WORK REQUEST: In the records that follow, count each line where the string "pixels" occurs. Provide the total and no other text.

SUPPLIED DATA:
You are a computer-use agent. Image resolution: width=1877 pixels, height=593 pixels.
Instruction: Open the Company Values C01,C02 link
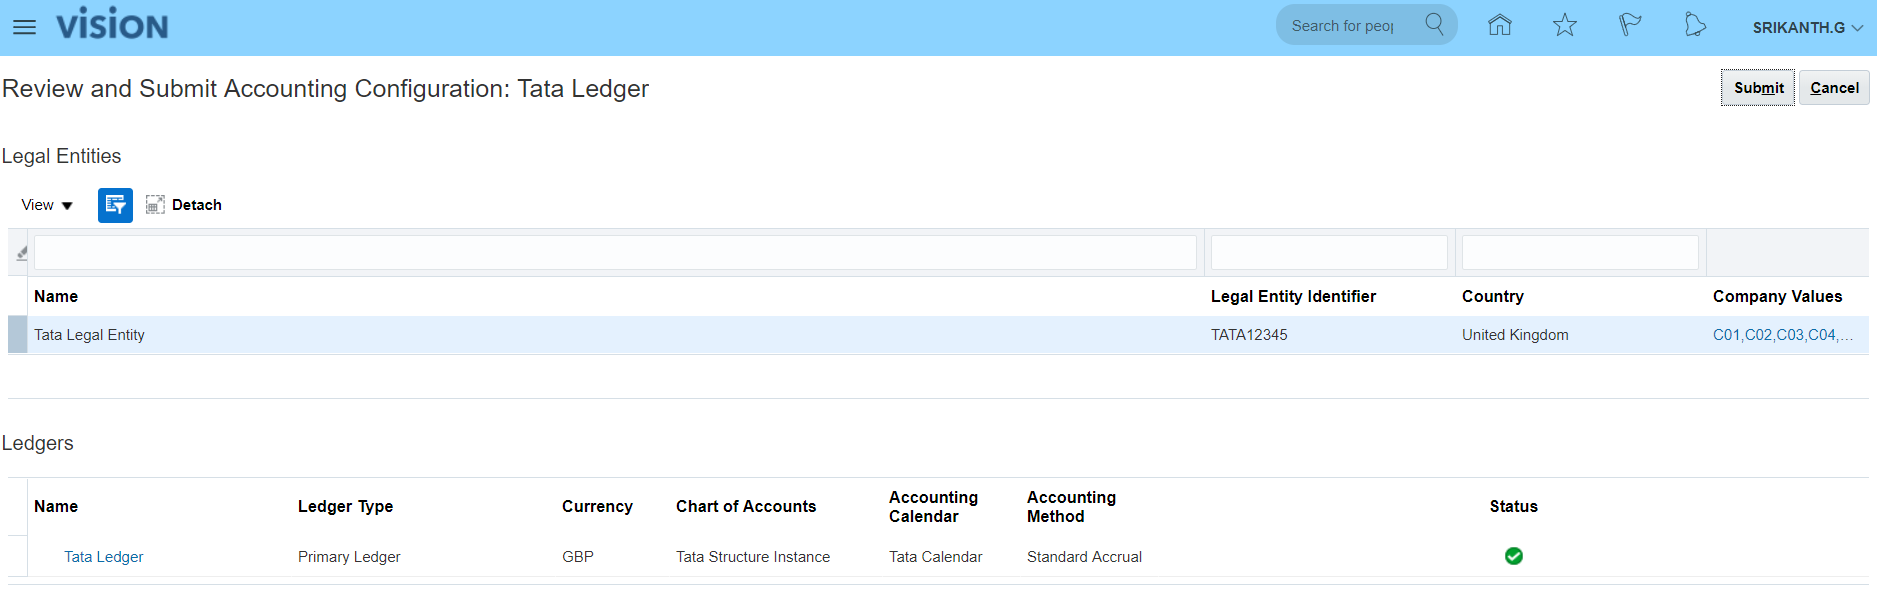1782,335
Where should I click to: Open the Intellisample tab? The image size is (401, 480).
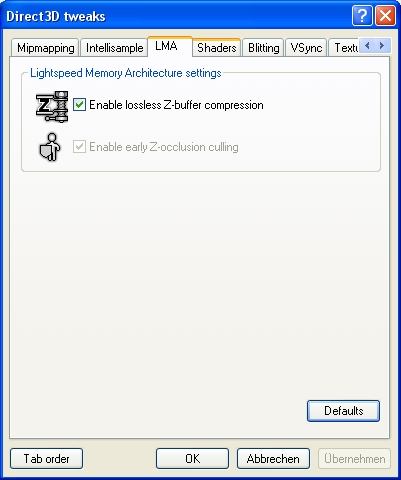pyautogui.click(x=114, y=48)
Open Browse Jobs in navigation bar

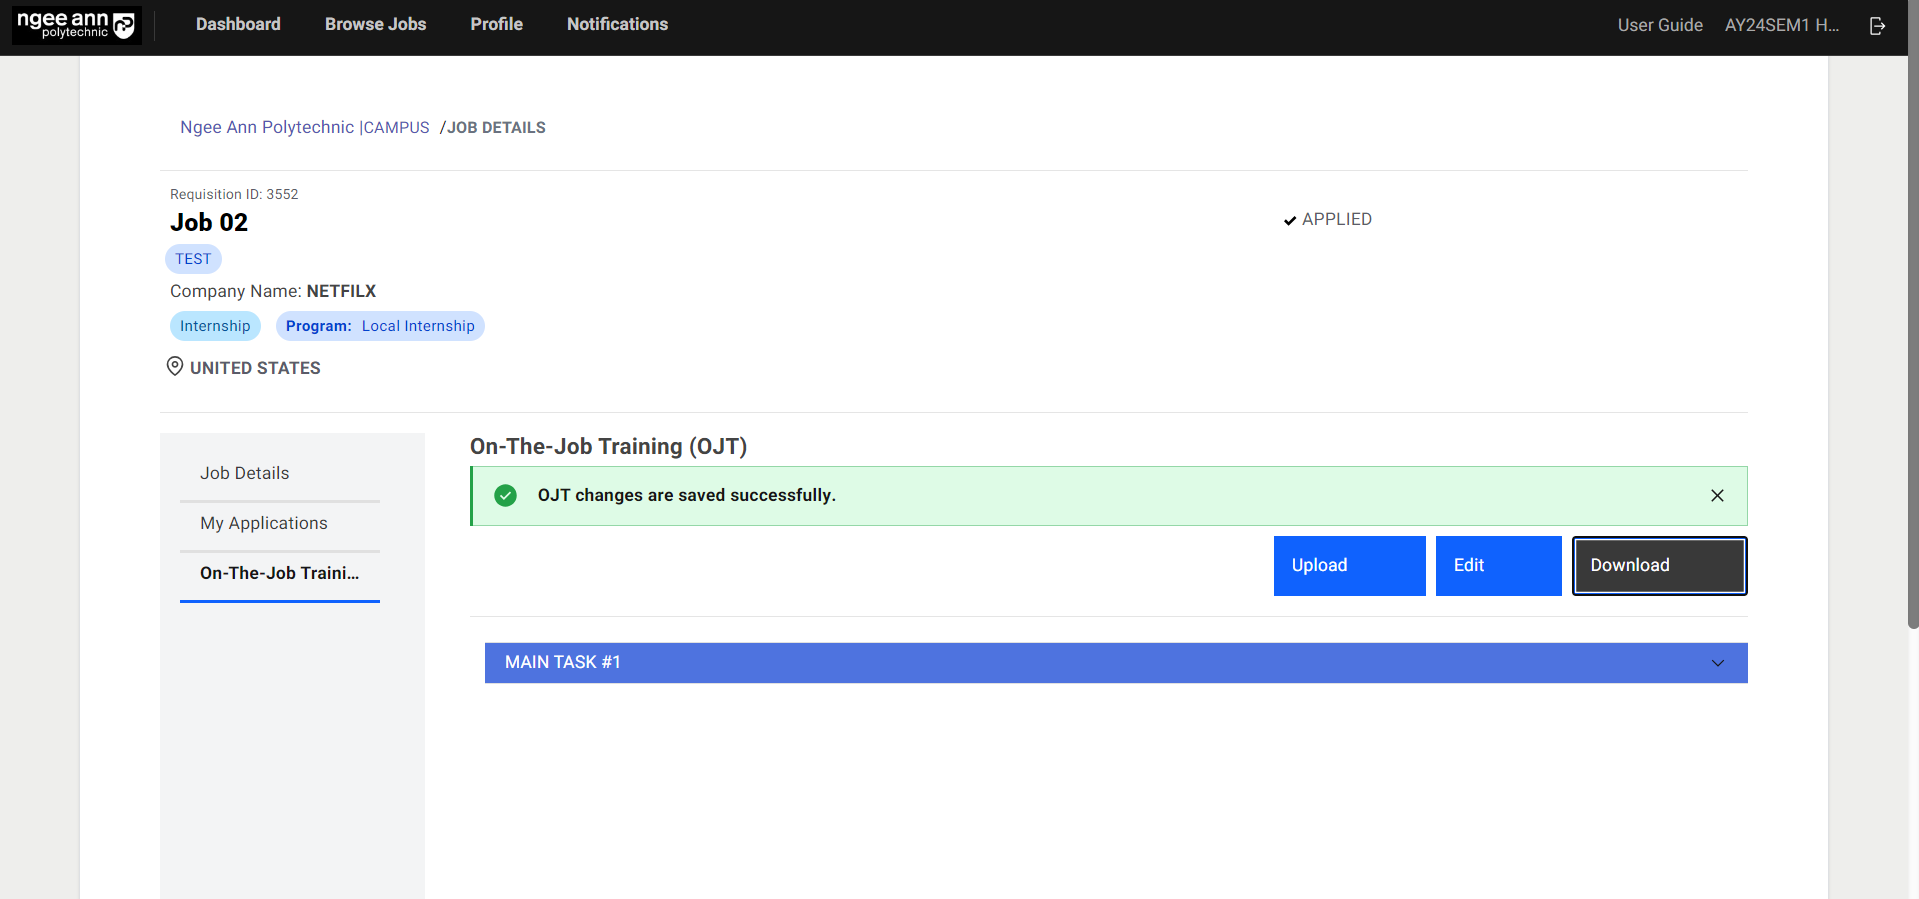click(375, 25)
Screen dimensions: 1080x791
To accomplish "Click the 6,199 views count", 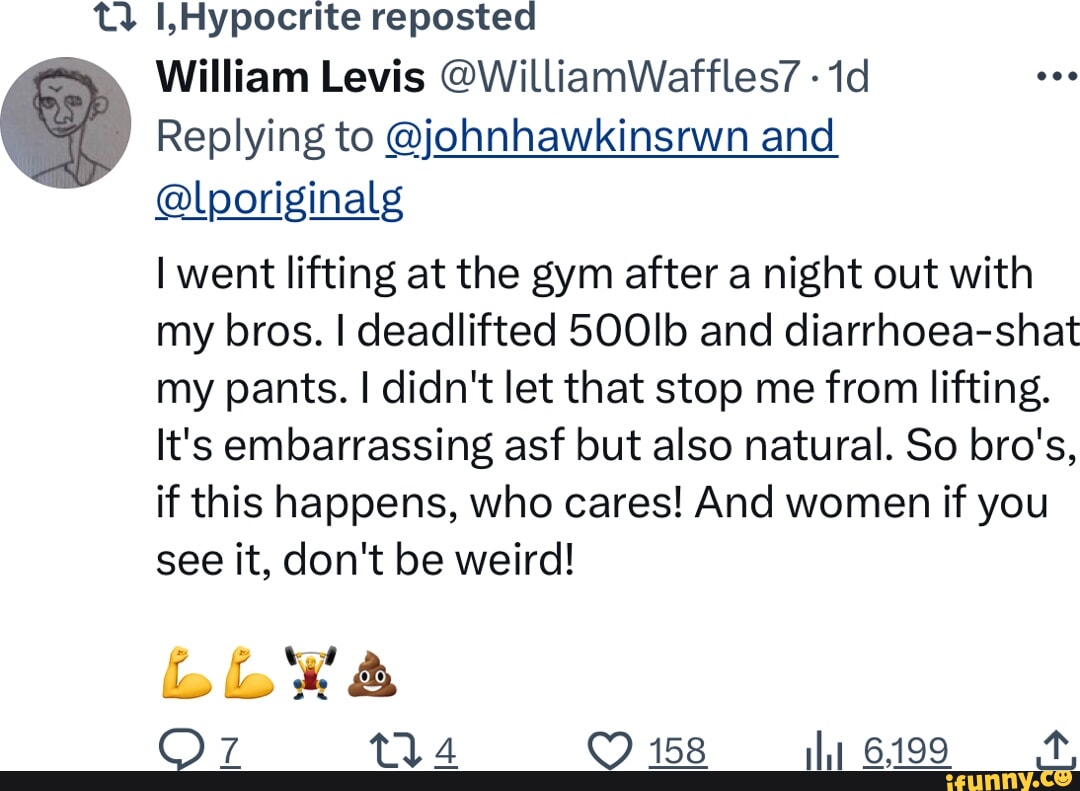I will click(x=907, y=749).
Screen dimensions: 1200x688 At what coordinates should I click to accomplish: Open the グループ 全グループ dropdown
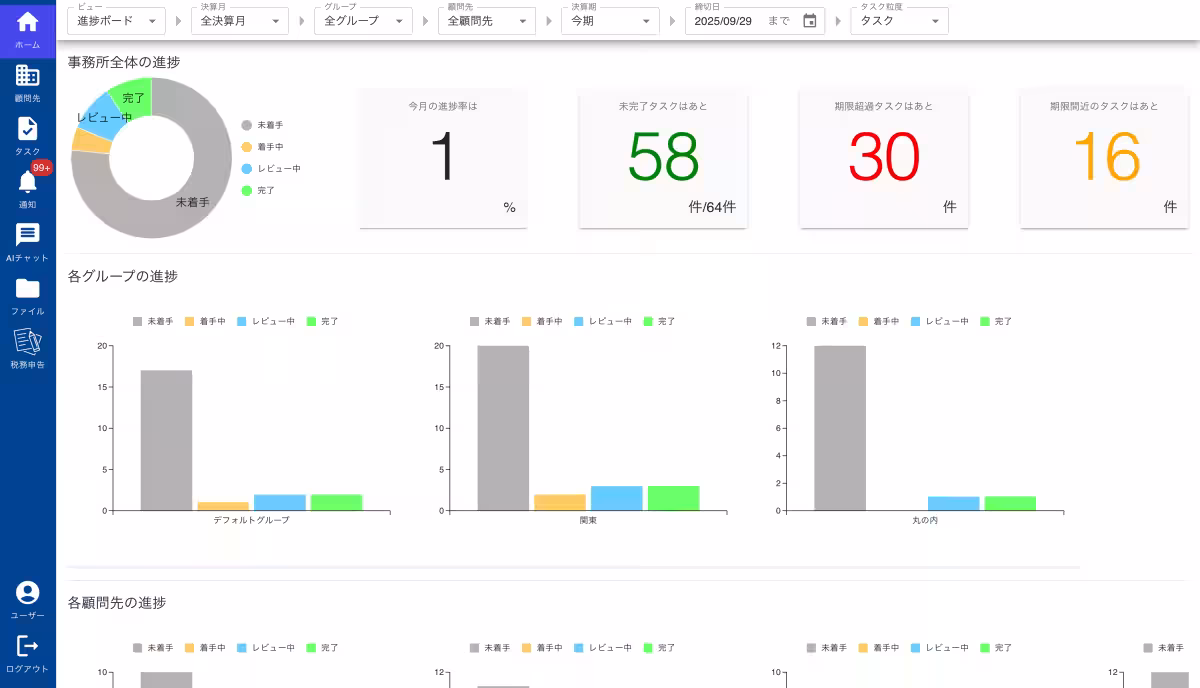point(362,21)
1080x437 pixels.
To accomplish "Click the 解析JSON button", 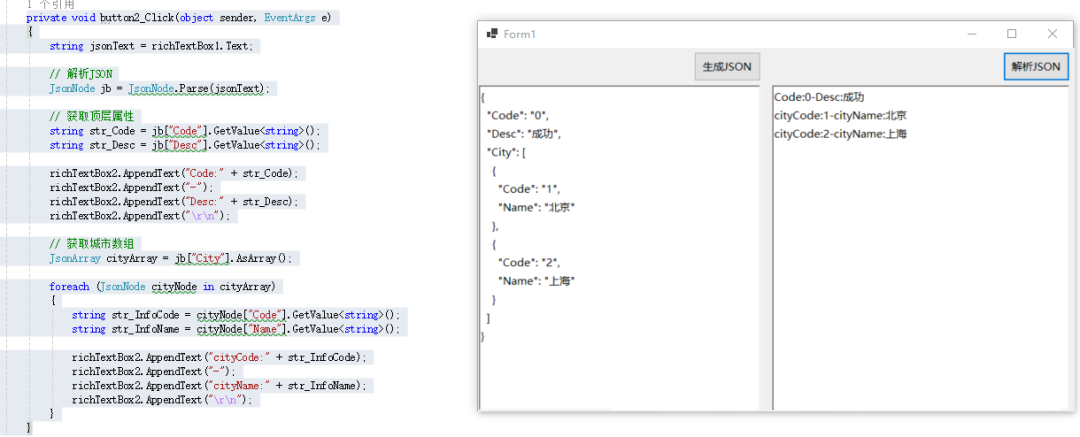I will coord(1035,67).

RESULT OF THIS EXERCISE: 2